─── Testo di riferimento

La Cappella è stata definita un vero miracolo d’armonia spaziale e decorativa, quest’ultima frutto di una felice fusione tra impianto centrale bizantino (presbiterio) e schema basilicale latino (navata). La decorazione a mosaico fu ispirata nei temi da Ruggero II e, in un magico connubio di stili e capacità tecniche, in essa convivono esperienze culturali differenti comprese quelle in purissimo stile islamico, quali il soffitto ligneo a lacunari – elementi realizzati in differenti materiali che ornano i soffitti – e muqarnas, o la serie di vivacissimi dipinti (del quarto decennio del XII secolo), raffiguranti i piaceri della vita di corte e gli svaghi del principe (giocatori di scacchi, danzatrici, dromedari e bevitori) che costituiscono il più vasto ciclo pittorico islamico pervenutoci.

È un universo profano e gioioso che convive, artisticamente parlando, con le immagini sacre e dottrinali del grandioso complesso musivo.

──────

▶ **Consegne**:
• a. Indica se ciascuna affermazione concorda con il testo sulla Cappella, rispondendo sì o no e citando le parole decisive del testo: (i) il soffitto ligneo a lacunari è annoverato tra gli elementi in stile islamico; (ii) i dipinti con i piaceri della vita di corte risalgono al terzo decennio del XII secolo; (iii) il presbiterio segue lo schema basilicale latino.
• b. Aggiorna il passo del testo sulla Cappella che va da «La Cappella è» fino a «pittorico islamico pervenutoci.» compreso, riscrivendolo con «splendidi» al posto di «vivacissimi».

─── Materiale

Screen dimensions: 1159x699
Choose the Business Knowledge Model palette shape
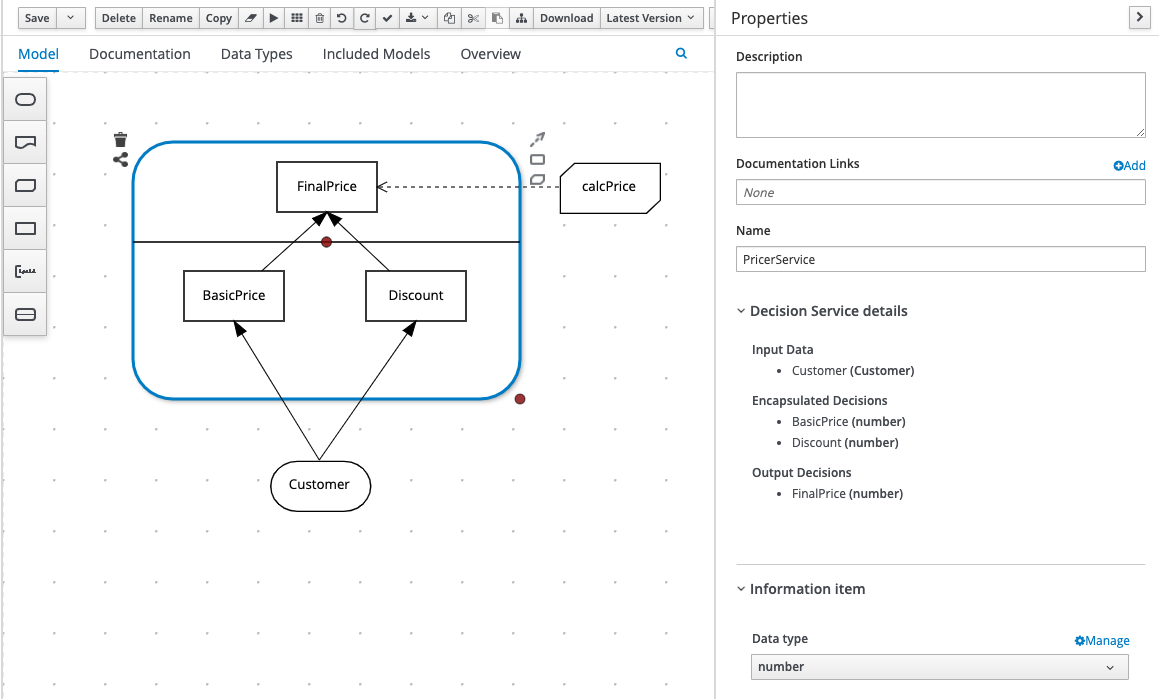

──────

▶ **Risposte**:
• a.
(i) Sì: «comprese quelle in purissimo stile islamico, quali il soffitto ligneo a lacunari».
(ii) No: «(del quarto decennio del XII secolo)».
(iii) No: «impianto centrale bizantino (presbiterio)».

• b.
La Cappella è stata definita un vero miracolo d’armonia spaziale e decorativa, quest’ultima frutto di una felice fusione tra impianto centrale bizantino (presbiterio) e schema basilicale latino (navata). La decorazione a mosaico fu ispirata nei temi da Ruggero II e, in un magico connubio di stili e capacità tecniche, in essa convivono esperienze culturali differenti comprese quelle in purissimo stile islamico, quali il soffitto ligneo a lacunari – elementi realizzati in differenti materiali che ornano i soffitti – e muqarnas, o la serie di splendidi dipinti (del quarto decennio del XII secolo), raffiguranti i piaceri della vita di corte e gli svaghi del principe (giocatori di scacchi, danzatrici, dromedari e bevitori) che costituiscono il più vasto ciclo pittorico islamico pervenutoci.